◆ ASSIGNED TASK
Set down the records that follow in full and without changes.

◆ INPUT DATA
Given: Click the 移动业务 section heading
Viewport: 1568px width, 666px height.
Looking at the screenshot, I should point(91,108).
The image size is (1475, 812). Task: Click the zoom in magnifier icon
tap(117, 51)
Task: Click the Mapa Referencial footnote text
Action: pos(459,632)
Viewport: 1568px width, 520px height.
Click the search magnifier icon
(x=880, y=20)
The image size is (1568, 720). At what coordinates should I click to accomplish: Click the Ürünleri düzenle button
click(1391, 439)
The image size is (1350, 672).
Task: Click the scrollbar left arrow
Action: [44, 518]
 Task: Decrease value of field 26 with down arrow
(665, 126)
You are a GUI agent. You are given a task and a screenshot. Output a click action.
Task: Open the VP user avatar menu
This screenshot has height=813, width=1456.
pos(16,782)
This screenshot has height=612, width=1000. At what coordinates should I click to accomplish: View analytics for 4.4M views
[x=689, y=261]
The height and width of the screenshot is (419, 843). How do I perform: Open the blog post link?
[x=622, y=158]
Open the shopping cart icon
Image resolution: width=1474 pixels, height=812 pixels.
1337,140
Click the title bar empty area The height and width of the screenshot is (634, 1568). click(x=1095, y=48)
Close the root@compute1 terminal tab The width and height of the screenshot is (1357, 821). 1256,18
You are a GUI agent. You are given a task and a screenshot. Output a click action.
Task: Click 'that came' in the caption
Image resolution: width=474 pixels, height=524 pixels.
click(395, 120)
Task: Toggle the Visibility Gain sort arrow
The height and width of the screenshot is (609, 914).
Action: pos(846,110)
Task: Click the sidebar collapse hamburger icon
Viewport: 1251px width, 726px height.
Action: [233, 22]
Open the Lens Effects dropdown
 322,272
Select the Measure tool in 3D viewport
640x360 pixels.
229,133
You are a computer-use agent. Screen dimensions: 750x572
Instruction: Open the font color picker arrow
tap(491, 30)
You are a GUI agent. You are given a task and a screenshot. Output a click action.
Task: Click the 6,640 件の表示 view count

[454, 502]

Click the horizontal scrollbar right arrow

◆ EXERCISE RESULT
Given: Click the 移动业务 section heading
Viewport: 1568px width, 666px height.
Looking at the screenshot, I should point(91,108).
The image size is (1475, 812). Task: Click the zoom in magnifier icon
tap(117, 51)
Task: Click the Mapa Referencial footnote text
Action: pos(459,632)
Viewport: 1568px width, 520px height.
Click the search magnifier icon
(x=880, y=20)
The image size is (1568, 720). At what coordinates should I click to accomplish: Click the Ürünleri düzenle button
click(1391, 439)
The image size is (1350, 672).
Task: Click the scrollbar left arrow
Action: [44, 518]
 Task: Decrease value of field 26 with down arrow
(665, 126)
You are a GUI agent. You are given a task and a screenshot. Output a click action.
Task: Open the VP user avatar menu
This screenshot has height=813, width=1456.
pos(16,782)
This screenshot has height=612, width=1000. At what coordinates should I click to accomplish: View analytics for 4.4M views
[x=689, y=261]
The height and width of the screenshot is (419, 843). How do I perform: Open the blog post link?
[x=622, y=158]
Open the shopping cart icon
Image resolution: width=1474 pixels, height=812 pixels.
1337,140
Click the title bar empty area The height and width of the screenshot is (634, 1568). click(x=1095, y=48)
Close the root@compute1 terminal tab The width and height of the screenshot is (1357, 821). 1256,18
You are a GUI agent. You are given a task and a screenshot. Output a click action.
Task: Click 'that came' in the caption
Image resolution: width=474 pixels, height=524 pixels.
click(395, 120)
Task: Toggle the Visibility Gain sort arrow
The height and width of the screenshot is (609, 914).
Action: pos(846,110)
Task: Click the sidebar collapse hamburger icon
Viewport: 1251px width, 726px height.
Action: [233, 22]
Open the Lens Effects dropdown
 322,272
Select the Measure tool in 3D viewport
640x360 pixels.
229,133
You are a computer-use agent. Screen dimensions: 750x572
Instruction: Open the font color picker arrow
tap(491, 30)
You are a GUI agent. You are given a task and a screenshot. Output a click action.
Task: Click the 6,640 件の表示 view count

[454, 502]

Click the horizontal scrollbar right arrow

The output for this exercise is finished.